Proszę czekać,
trwa ładowanie danych.

Diet map



Sobota, 4 czerwca 2016 | 20:16:41 Moja joga
Po kilku tygodniach przerwy (naderwane ścięgno w stopie) wracam do jogi. Żadna tam domowa ściema, prawdziwe zajęcia z joginką. Dotychczas chodziłam raz w tygodniu dla średnio zaawansowanych, ale teraz w związku ze zmianą miejsca (klub z kartami na cały fitness) i godziny, będę chodzić dla początkujących. Może dam radę 2 razy w tygodniu? Może też zapiszę się na samoobronę dla kobiet? Chciaż generalnie każda z nas wie jak zadać ból napastnikowi (profesor od PO bardzo obrazowo nam tłumaczył kopniak z kolana), ale w stresie to wcale nie jest takie proste. Poza tym przygotowanie posiłków do diety bezglutenowej trochę się zmienia i z czasem będzie krucho... Na razie joga raz lub dwa razy w tygodniu, a potem zobaczymy.

Dzisiaj wypiłam piwo i zjadłam (co bardzo rzadko się zdarza) kubeczek lodów Oreo. Od piwa zrobiło mi się wszystko jedno, zwłaszcza że w kuchni gorąco od pieczenia chleba gryczanego, schabu z czosnkiem i zbliżającej się burzy. Sami rozumiecie, jak podziałało piwo - rozbawiło i zobojętniło.

Powinnam coś napisać ale jakoś tak mi się nie chce.


Komentarze (3)
Niedziela, 5 czerwca 2016 | 18:50:53 kasiacleo 367

Nigdy nie byłam na jodze, mam zaburzony punkt równowagi i coś czuje, że to nie dla mnie... Fajnie że ćwiczysz coś co lubisz i masz na to czas... Ala pofolgowałaś widzę w sobotę :)

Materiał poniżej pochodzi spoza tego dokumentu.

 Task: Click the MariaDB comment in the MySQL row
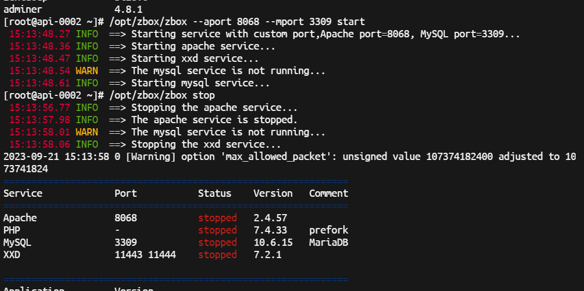click(329, 243)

Niedziela, 5 czerwca 2016 | 20:23:26 alka666 224

Niestety, miałam słabą silną wolę. Ale już mi przeszło. Dzisiaj ostro wzięłam się za gotowanie i przygotowałam obiady dla chłopaków i dla siebie. Może wystarczą do końca tygodnia? Moje do środy, potem będę miała fileta z indyka, ale zmieniłam na kurczaka, bo mam w zamrażalniku, więc po co kupować indycze? Muszę pojeść zapasy, bo jak wyłączą znów prąd, to przy tych upałach będzie tragedia. Kiedyś wyłączali raz, dwa, trzy razy w tygodniu bez konkretnego powodu. Teraz wyłączają od czasu do czasu ale konkretnie - na kilka godzin, czasami na kilka dni, np. od czwartku wieczór do poniedziałku w południe (zimą) - gdy wicher zwieje, burza przejdzie, śnieżyca zamiecie. Fatalna ta wiocha... Wodę wyłączają co wieczór, gdy są upały. Człowiek wykąpać się nie może, upocony i z nerwem na postronku czeka do nocy, by zmyć brud i mieć czyste sny.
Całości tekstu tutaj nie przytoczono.